FROM ITS BEGINNING, THE ANABAPTIST MOVEMENT—the radical wing of the Reformation centered in Switzerland and the Netherlands—suffered continuous displacement, heavily persecuted by both Catholic and Protestant authorities. Mennonites were chased all over Europe, and by the 17th century many had settled in Prussia. The late 18th century saw a major migration of Prussian Mennonites to southern Ukraine, where they had been invited by Catherine the Great, the Tsarina of Russia, because of their reputation as hardworking farmers who had proven successful at cultivating marginal lands. My people come from this wing of the Mennonite movement, and they flourished in Ukraine and Russia for almost 150 years, living in relatively autonomous, German-speaking villages. Catherine granted them religious freedom, including exemption from military service, in exchange for their pioneering and settling the step lands of Southern Ukraine.
The Schulz family (my maternal grandparents) were entrepreneurs who in the late 19th century built a machine factory manufacturing farm equipment that was used all over Russia. But the prosperity of the Mennonite villages contrasted starkly with the lot of both the majority of Russian peasants (who had been liberated from serfdom only one generation earlier) and the emerging urban industrial working class. The profound disparities between the landed gentry and the poor throughout Russia resulted in an aborted revolutionary coup in 1905. World War I further exacerbated social and economic tensions throughout the archaic Tsarist regime. All of these contradictions came to a head in the October Revolution of 1917, lead by Vladamir Lenin.

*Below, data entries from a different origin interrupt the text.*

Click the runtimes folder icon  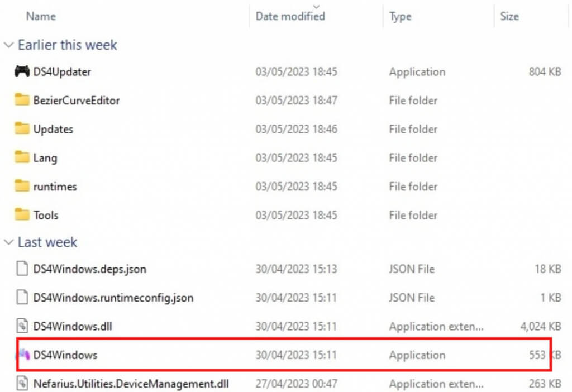tap(22, 187)
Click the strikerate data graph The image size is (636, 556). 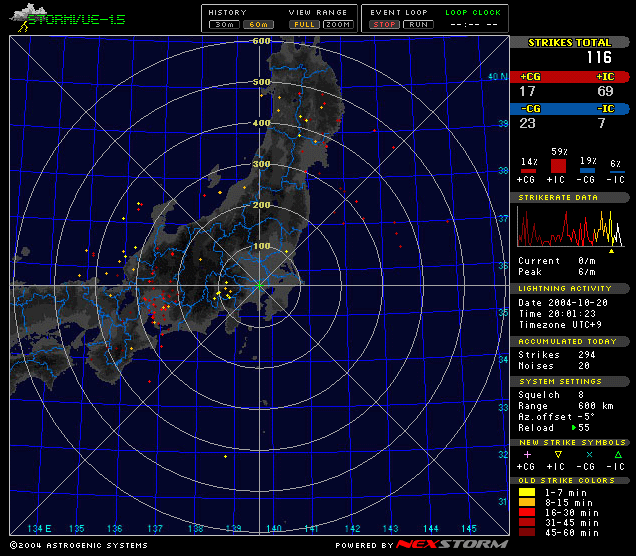[571, 226]
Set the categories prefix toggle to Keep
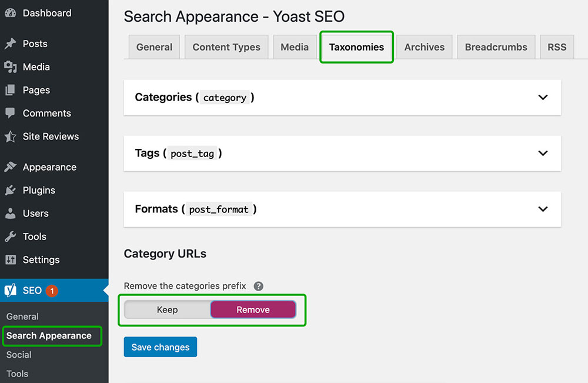This screenshot has height=383, width=588. click(167, 309)
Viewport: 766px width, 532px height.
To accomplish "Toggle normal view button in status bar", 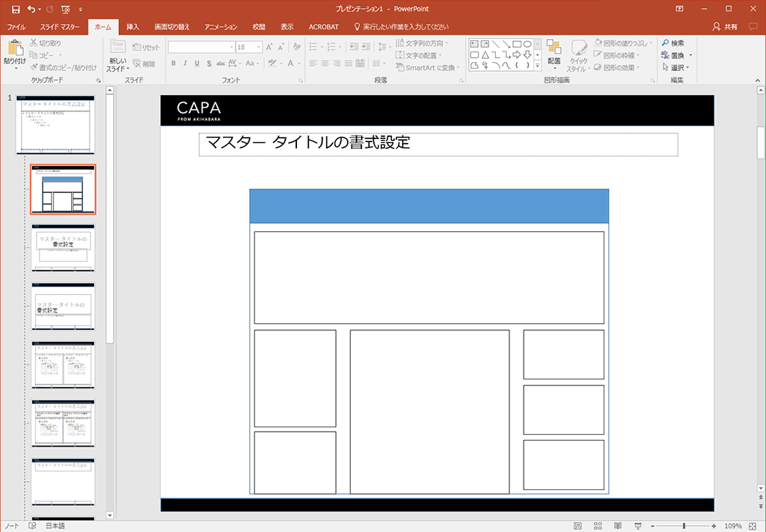I will [577, 526].
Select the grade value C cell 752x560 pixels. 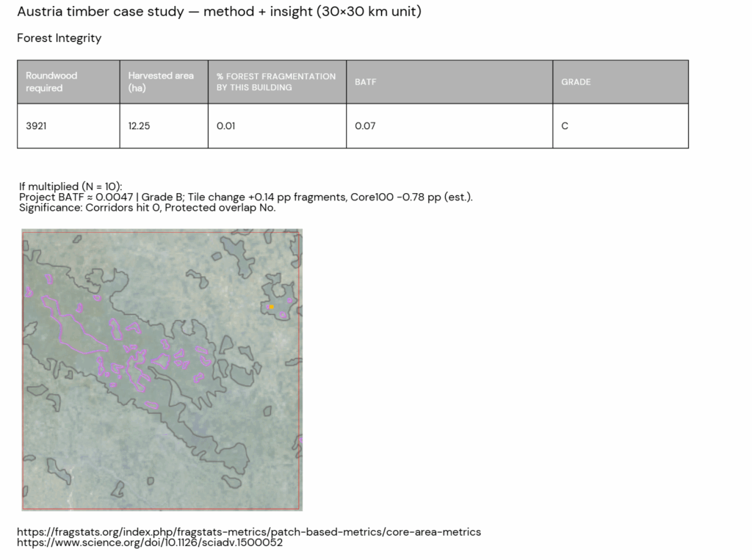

After the Tsar was overthrown by the Bolsheviks, three years of civil war ensued throughout Russia. In Ukraine the fighting was the bloodiest, raging back and forth between three armed forces: the Red Army of the Soviets; the White Army of Tsarist supporters (backed by the West); and the irregular but formidable forces of Ukrainian nationalists and anarchists. These battles raged right through the yard we were now standing in.